_Aim of the task_.
Find the word "Open" in the data, then copy each line where it is found.

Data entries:
========

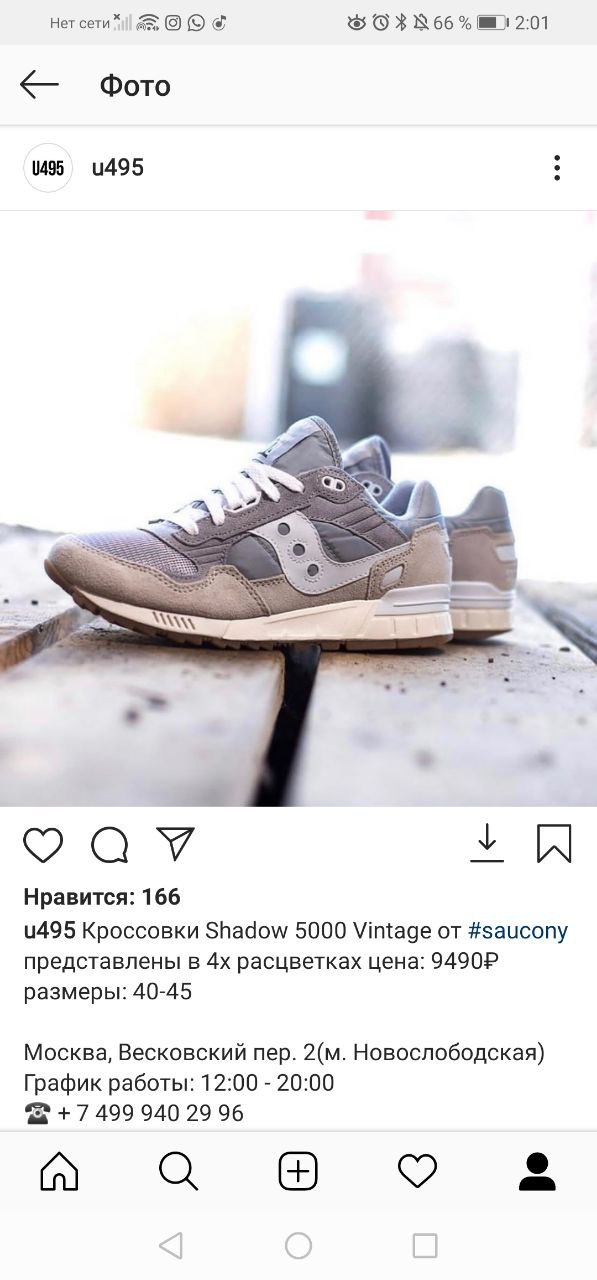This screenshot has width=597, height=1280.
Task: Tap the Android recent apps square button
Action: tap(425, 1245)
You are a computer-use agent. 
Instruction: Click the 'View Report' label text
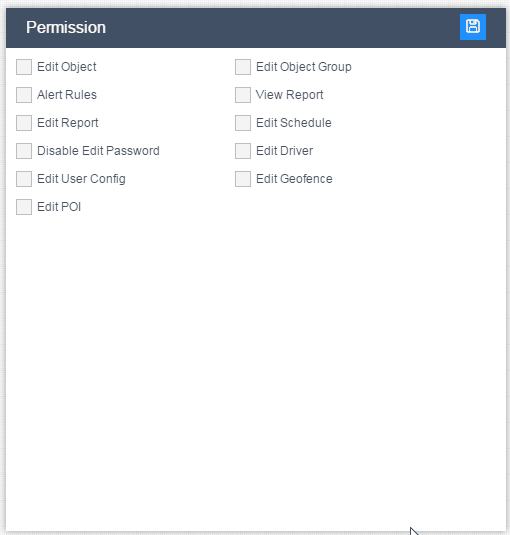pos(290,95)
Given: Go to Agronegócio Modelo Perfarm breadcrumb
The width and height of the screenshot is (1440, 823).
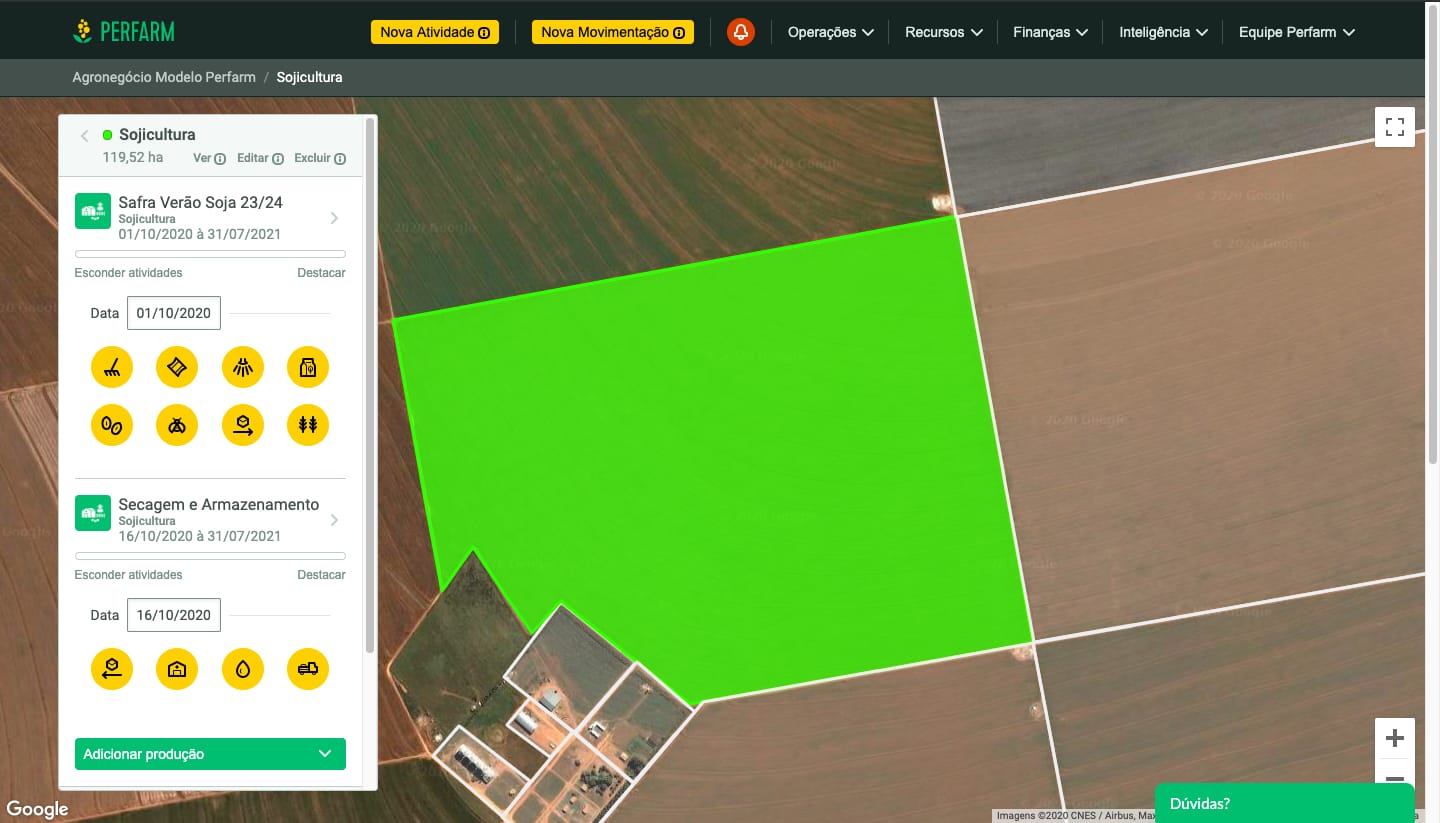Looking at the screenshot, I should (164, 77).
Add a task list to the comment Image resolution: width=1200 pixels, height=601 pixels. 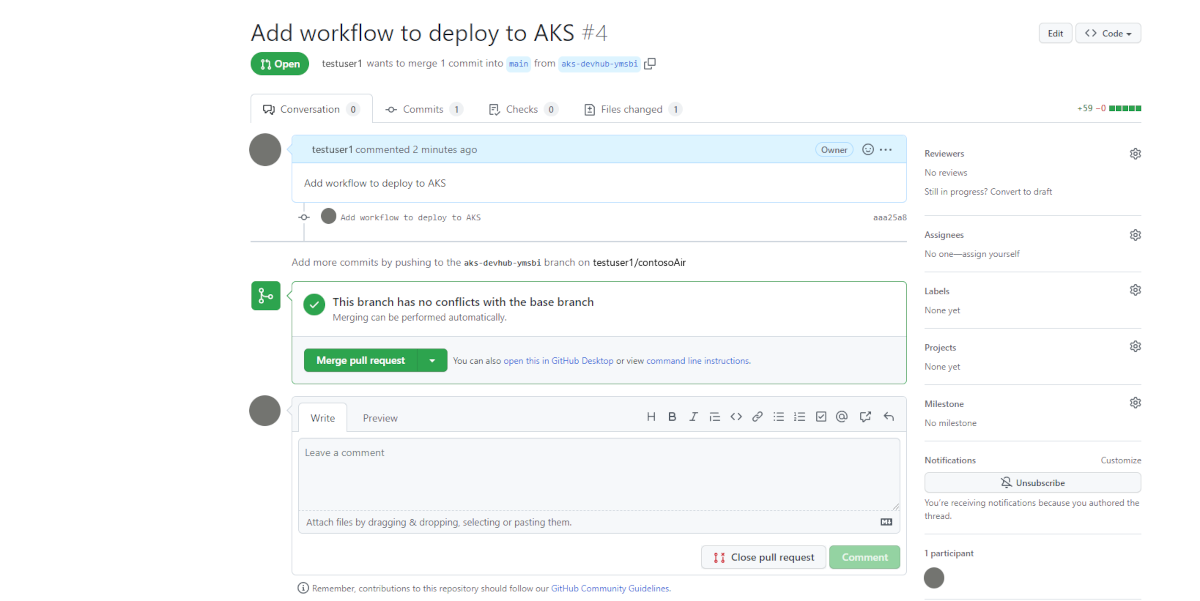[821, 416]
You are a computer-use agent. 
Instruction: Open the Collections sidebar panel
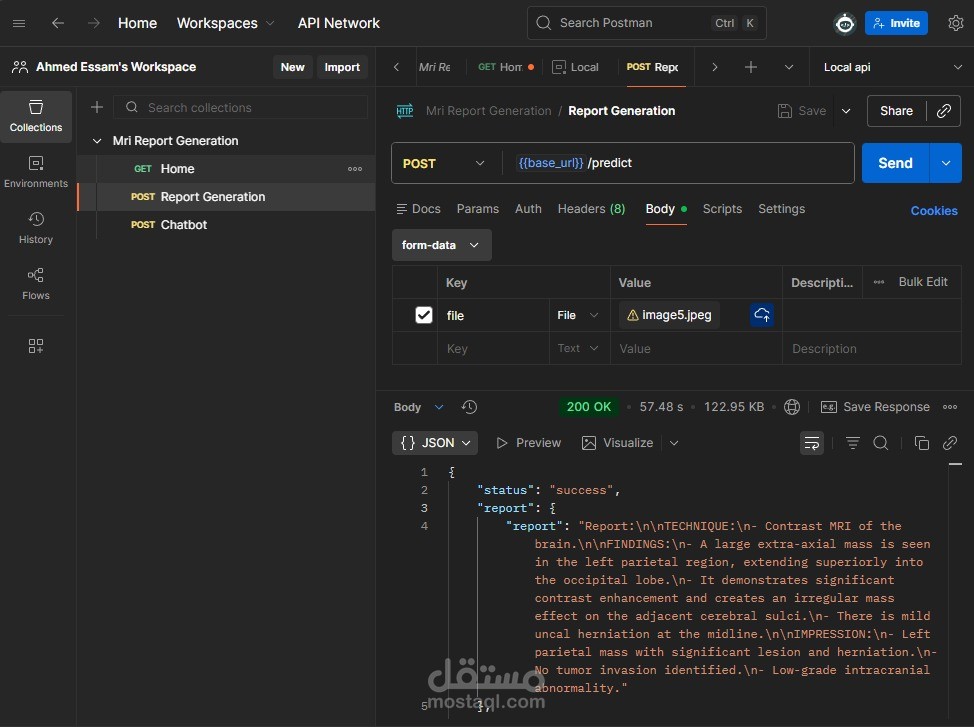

========

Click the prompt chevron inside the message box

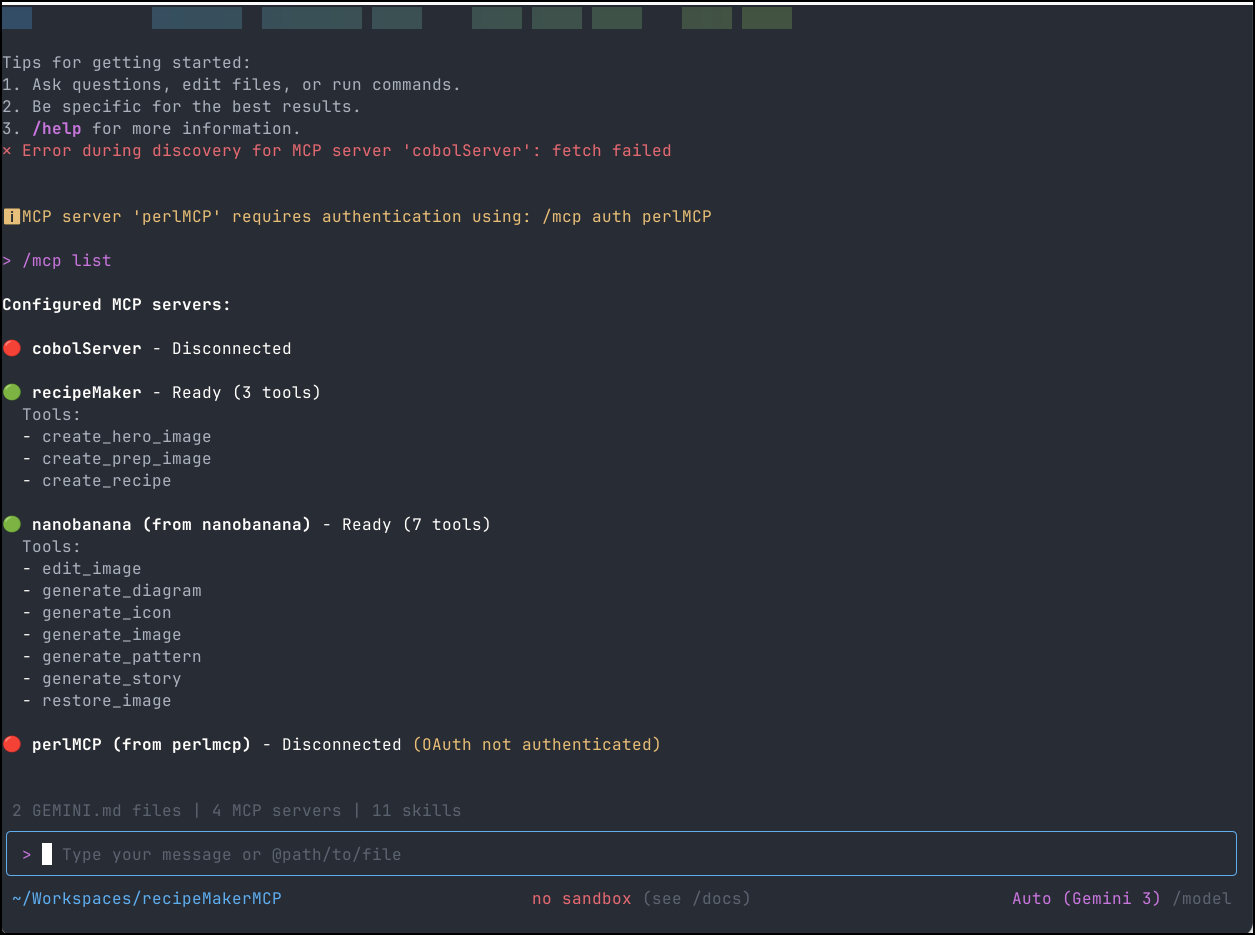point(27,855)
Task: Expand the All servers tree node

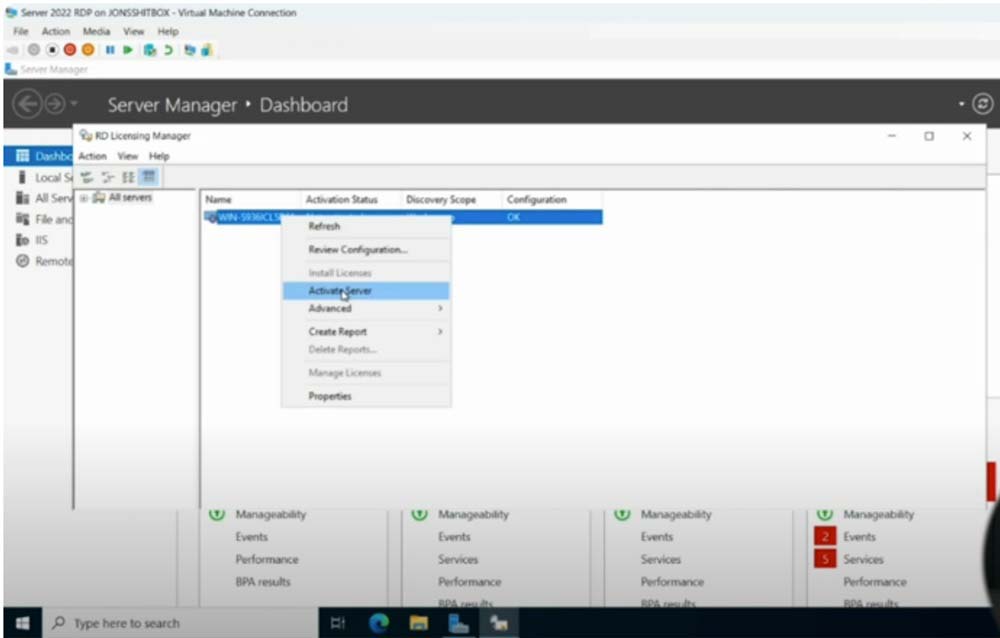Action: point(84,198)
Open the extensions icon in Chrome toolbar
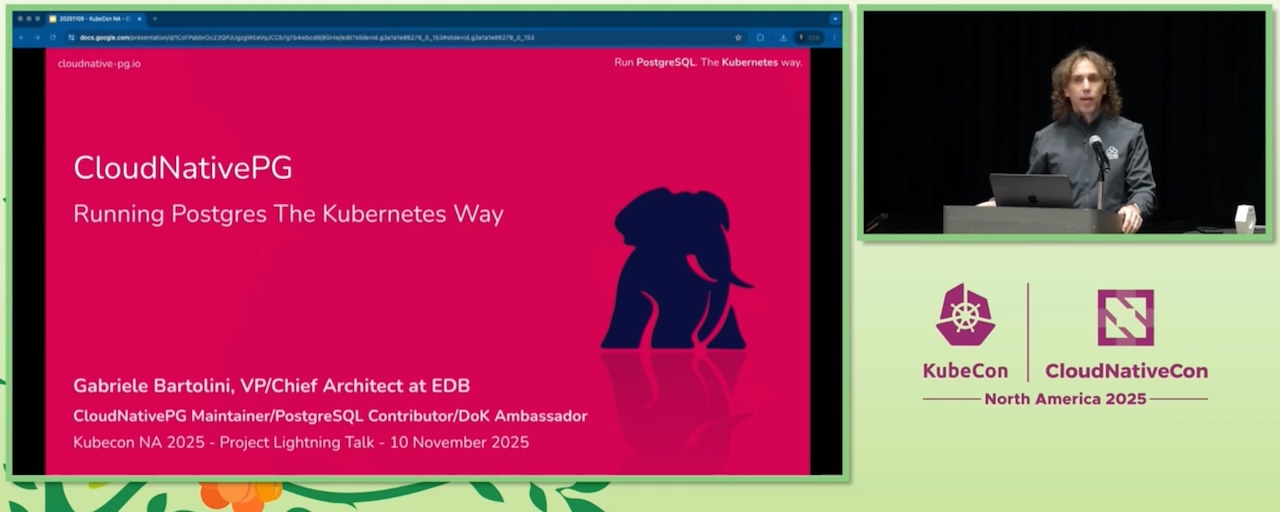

========

_Answer box_.
Instruction: Open the Collections sidebar panel
Open the extensions icon in Chrome toolbar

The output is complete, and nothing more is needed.